After a long and difficult condemnation case, Alexandria Renew was forced to pay $36 million for the ten-acre tract of adjacent land. The price tag was so high because the parcel was already zoned for 512,000 SF of office and 170,000 SF of residential apartments, but Alexandria Renew needed the land for industrial-type use.  The solution: transfer of development rights.

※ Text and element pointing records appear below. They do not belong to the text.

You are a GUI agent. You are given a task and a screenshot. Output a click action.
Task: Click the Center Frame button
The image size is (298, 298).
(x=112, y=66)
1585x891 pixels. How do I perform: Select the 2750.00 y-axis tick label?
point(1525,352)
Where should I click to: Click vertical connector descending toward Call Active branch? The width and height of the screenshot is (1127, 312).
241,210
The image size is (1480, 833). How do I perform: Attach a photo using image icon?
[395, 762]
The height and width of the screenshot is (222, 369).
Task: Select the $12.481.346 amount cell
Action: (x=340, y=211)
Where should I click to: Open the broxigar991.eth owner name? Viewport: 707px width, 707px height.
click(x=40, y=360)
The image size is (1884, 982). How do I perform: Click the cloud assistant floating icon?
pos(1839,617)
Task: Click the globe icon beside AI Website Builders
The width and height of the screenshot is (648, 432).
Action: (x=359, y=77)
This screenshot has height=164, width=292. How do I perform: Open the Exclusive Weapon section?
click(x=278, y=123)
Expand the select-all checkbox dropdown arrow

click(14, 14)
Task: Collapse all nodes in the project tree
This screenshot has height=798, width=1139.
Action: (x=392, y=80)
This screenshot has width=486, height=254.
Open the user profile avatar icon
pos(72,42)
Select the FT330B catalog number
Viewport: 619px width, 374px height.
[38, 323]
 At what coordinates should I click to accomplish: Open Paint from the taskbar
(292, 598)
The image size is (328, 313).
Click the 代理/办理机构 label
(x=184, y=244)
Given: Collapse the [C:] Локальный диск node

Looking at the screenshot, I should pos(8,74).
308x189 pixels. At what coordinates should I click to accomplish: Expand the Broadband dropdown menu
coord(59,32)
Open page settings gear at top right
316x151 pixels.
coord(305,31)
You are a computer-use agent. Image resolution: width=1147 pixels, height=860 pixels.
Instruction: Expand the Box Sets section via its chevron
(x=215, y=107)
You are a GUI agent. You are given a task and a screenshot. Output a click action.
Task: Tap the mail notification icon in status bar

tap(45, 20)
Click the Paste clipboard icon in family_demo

Working with a team of McGuireWoods lawyers, the public authority known as Alexandria Renew crafted a complicated plan to sell the development rights for private development to JM Zell Partners and Alder Branch Realty. Key to the deal was an innovative site plan that concealed the wastewater treatment uses under a soccer field.  The soccer field merges with an elevated landscape extending onto the private land and covering several levels of above-ground parking.  Because Alexandria Renew is exempt from real estate taxes, the transfer puts the development rights back on the City tax rolls.

Alexandria Renew negotiated the sale of the development rights for 50% of the fair market value if the sale were to include the land along with the development rights. They also agreed to sell the surplus two-acre parcel that could not be used for wastewater treatment. When the final closing occurs in 2020, the public authority will have received up to $32 million from the private development.  In the meantime, the project continues to win national engineering and design awards and the public has begun to enjoy a new soccer field.